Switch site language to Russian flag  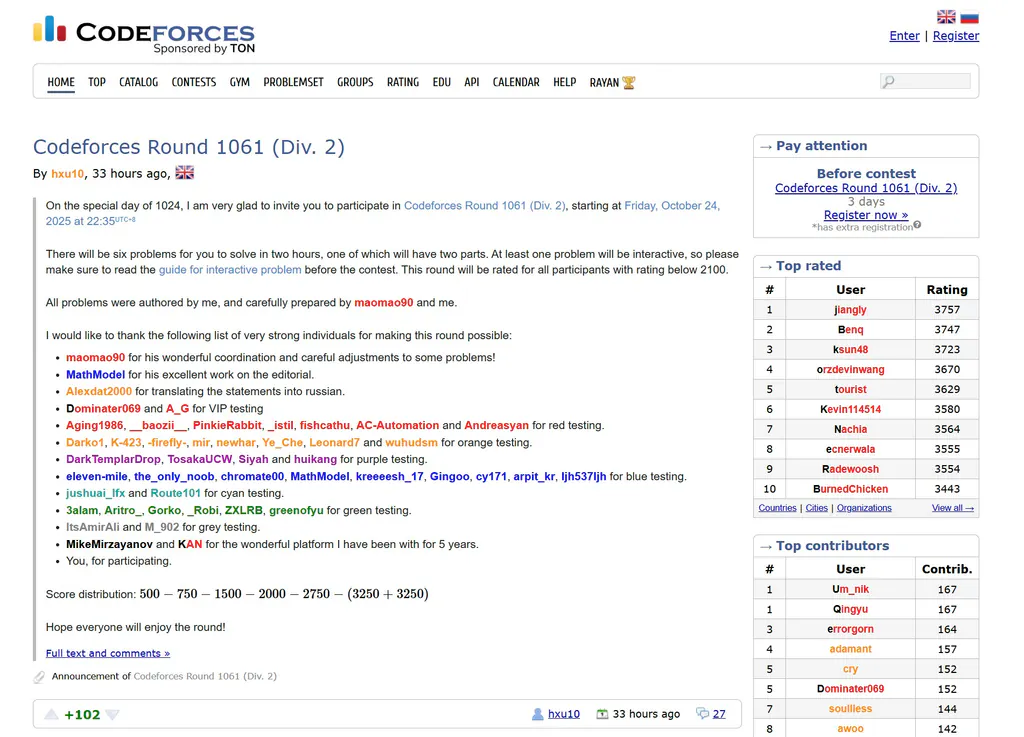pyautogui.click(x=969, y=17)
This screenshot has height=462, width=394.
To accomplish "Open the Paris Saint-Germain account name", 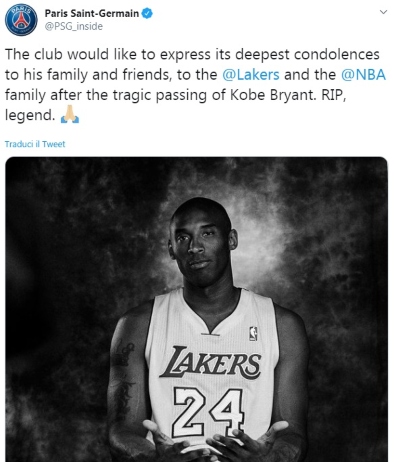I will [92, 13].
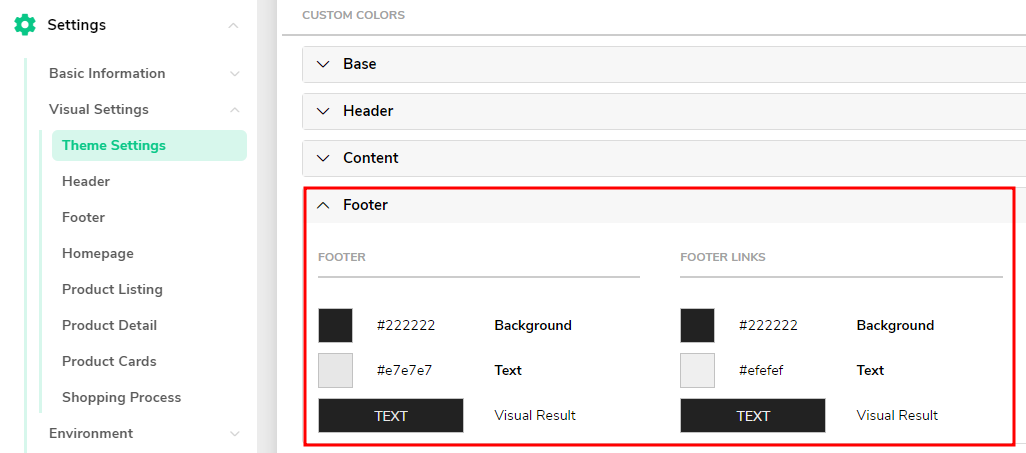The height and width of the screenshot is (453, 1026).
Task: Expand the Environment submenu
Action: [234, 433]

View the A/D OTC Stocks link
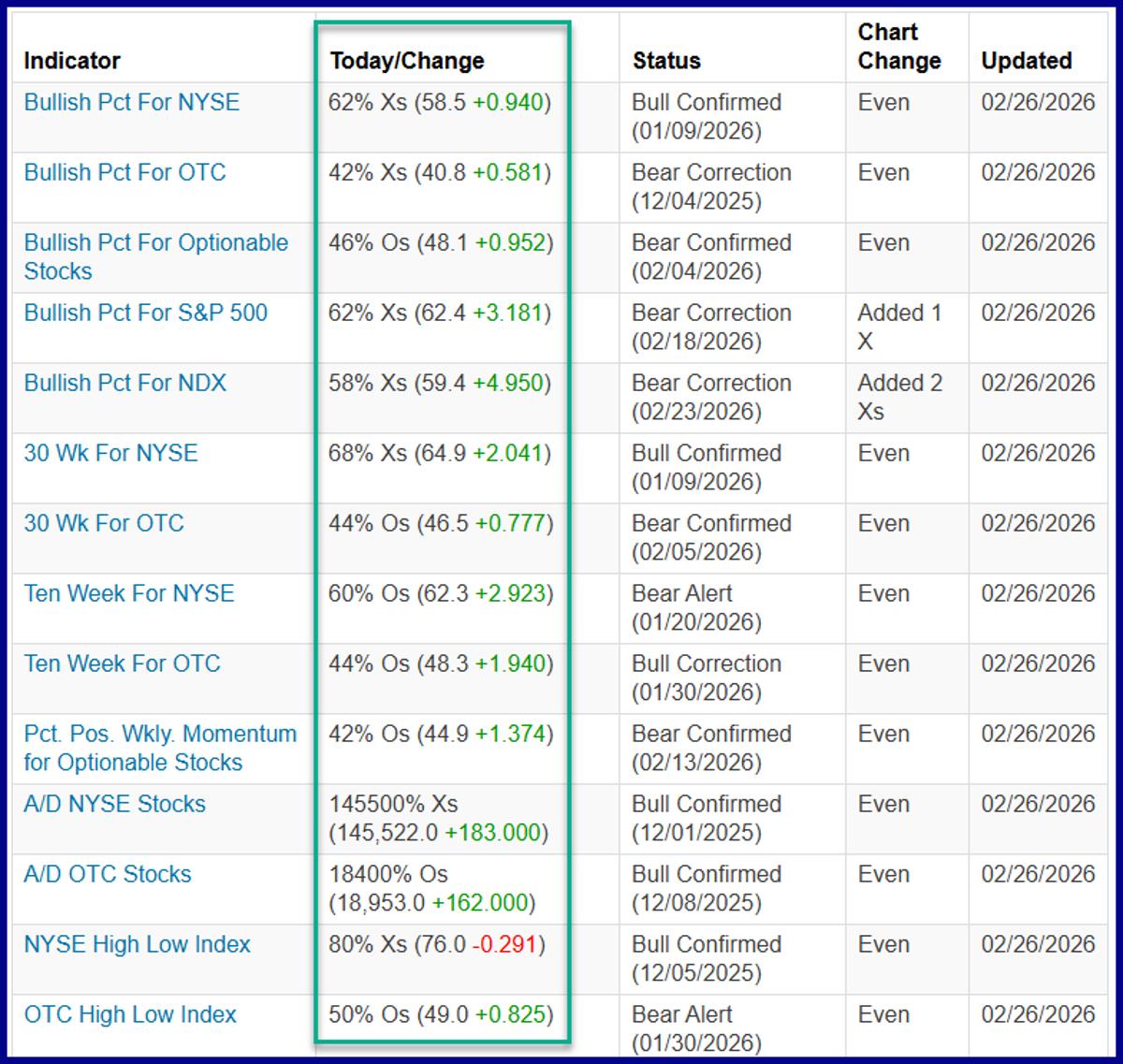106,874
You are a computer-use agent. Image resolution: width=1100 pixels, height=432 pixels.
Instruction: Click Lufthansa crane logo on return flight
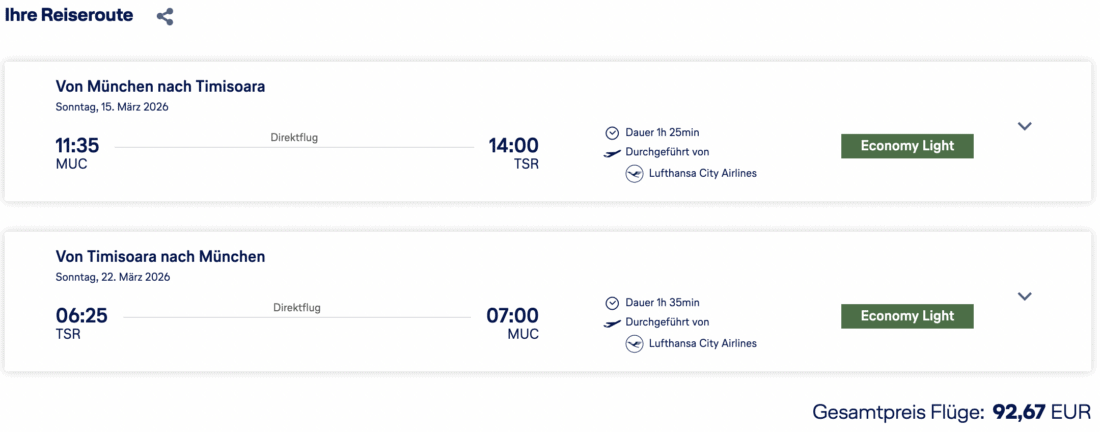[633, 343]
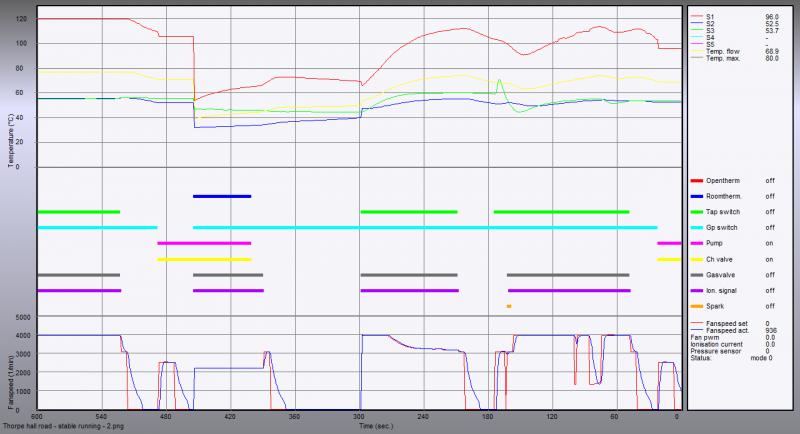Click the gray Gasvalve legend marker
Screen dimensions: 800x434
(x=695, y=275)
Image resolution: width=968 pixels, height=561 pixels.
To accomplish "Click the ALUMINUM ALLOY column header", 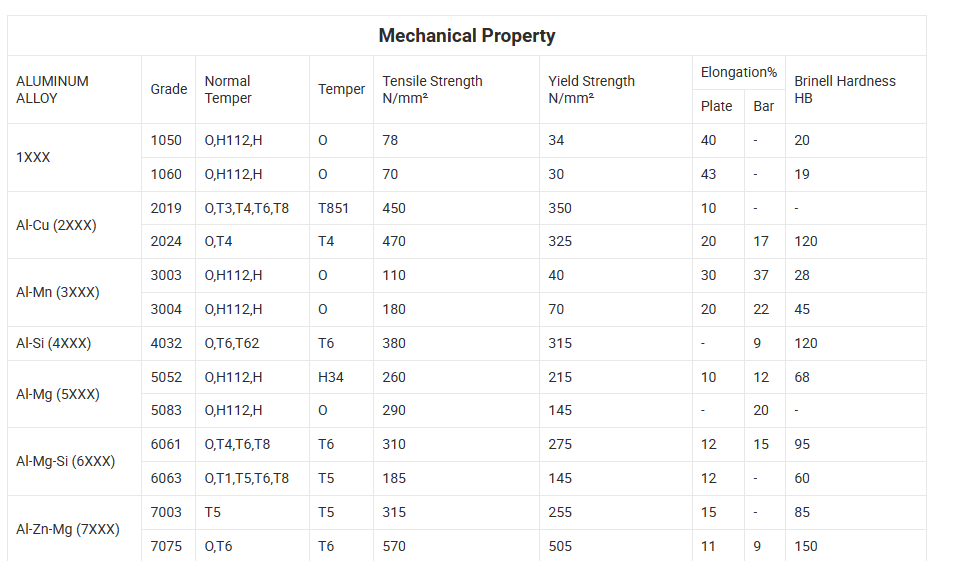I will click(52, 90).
* * *
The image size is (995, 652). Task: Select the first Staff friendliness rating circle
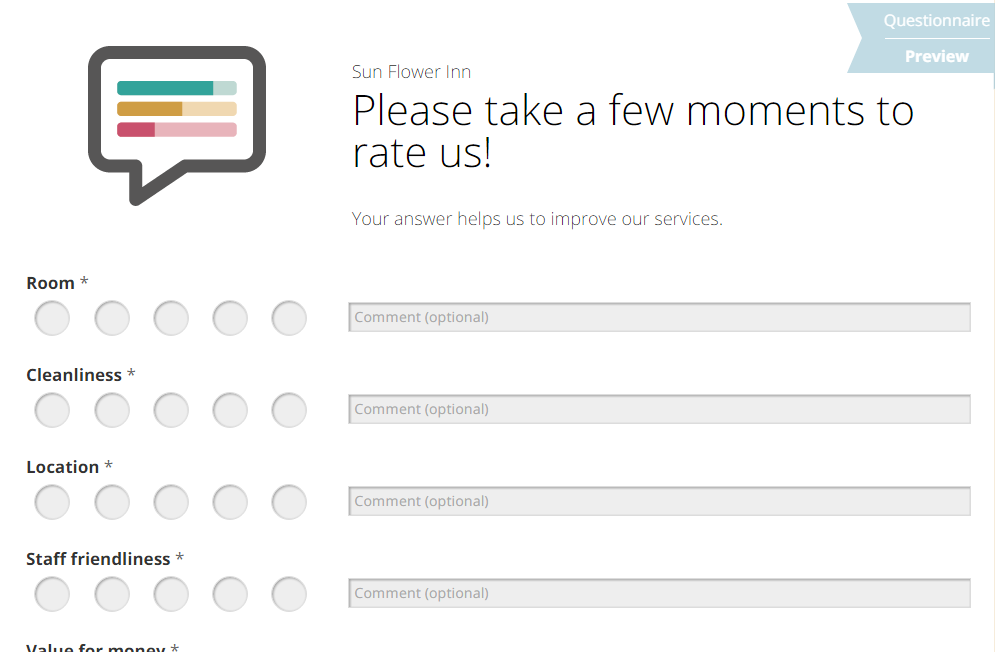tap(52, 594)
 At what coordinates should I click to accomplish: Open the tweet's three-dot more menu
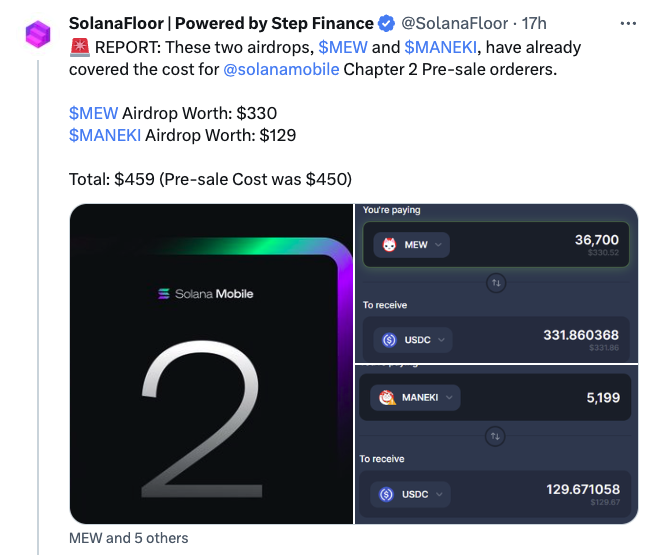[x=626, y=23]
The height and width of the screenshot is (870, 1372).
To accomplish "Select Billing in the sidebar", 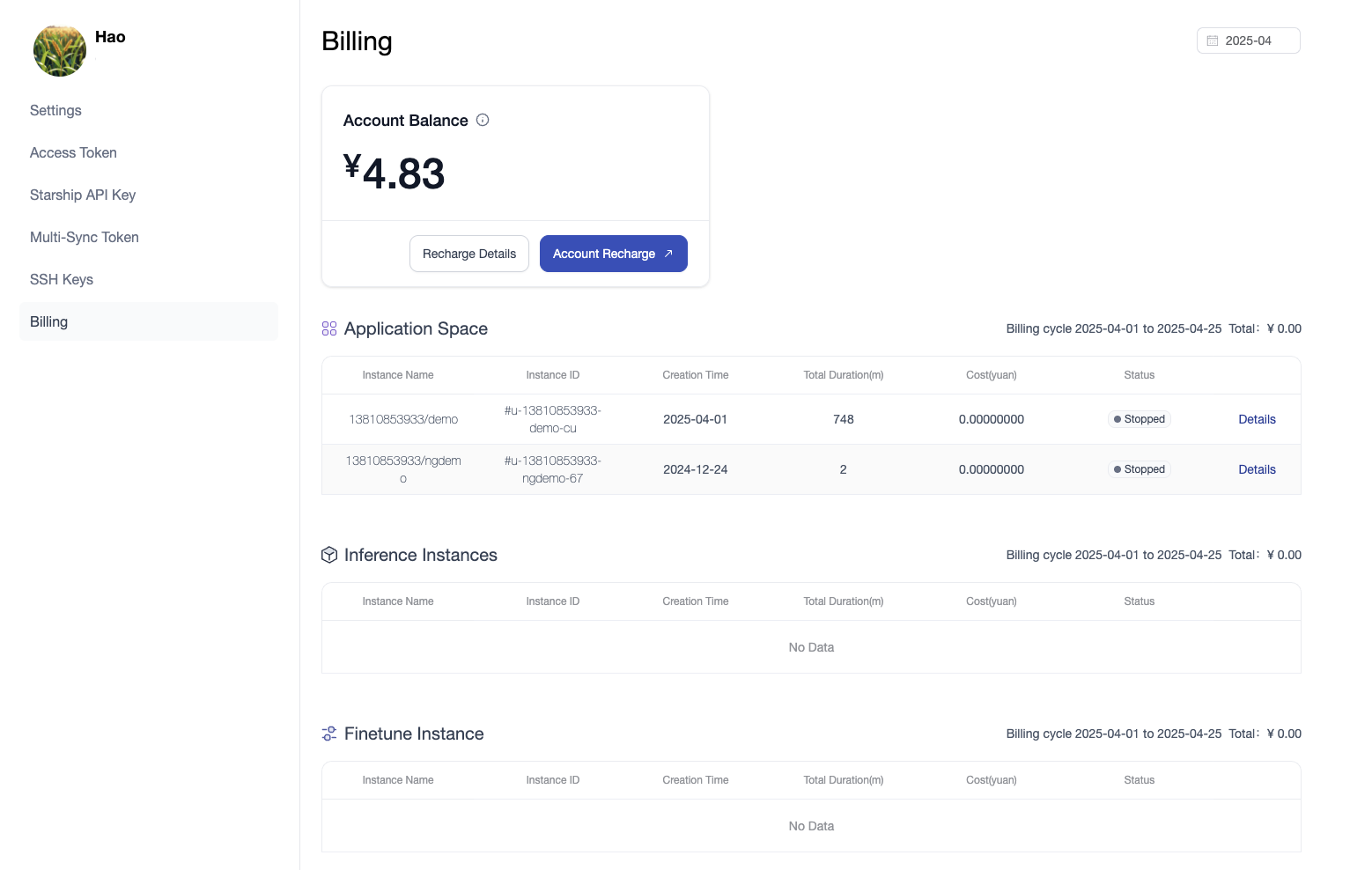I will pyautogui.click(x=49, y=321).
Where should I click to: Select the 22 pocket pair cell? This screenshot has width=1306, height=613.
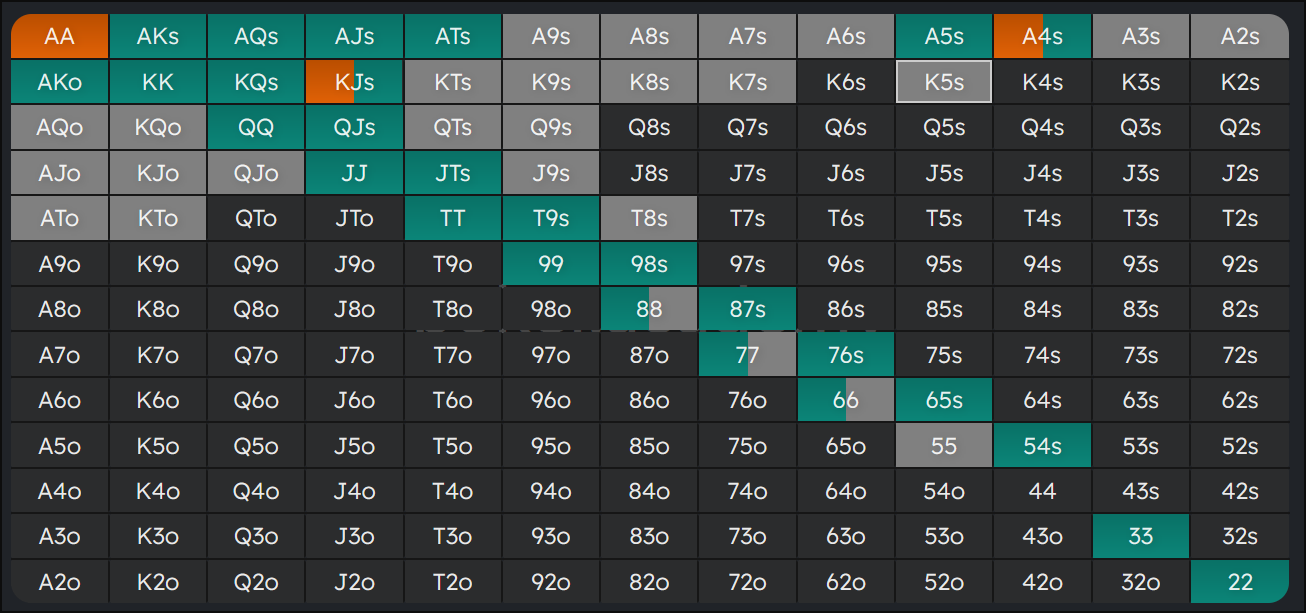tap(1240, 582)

◆ **Assignment**
Pull every line with the word "pixels" from the data.

◆ **Response area**
You are a computer-use agent. Image resolution: width=1100 pixels, height=432 pixels.
Image resolution: width=968 pixels, height=561 pixels.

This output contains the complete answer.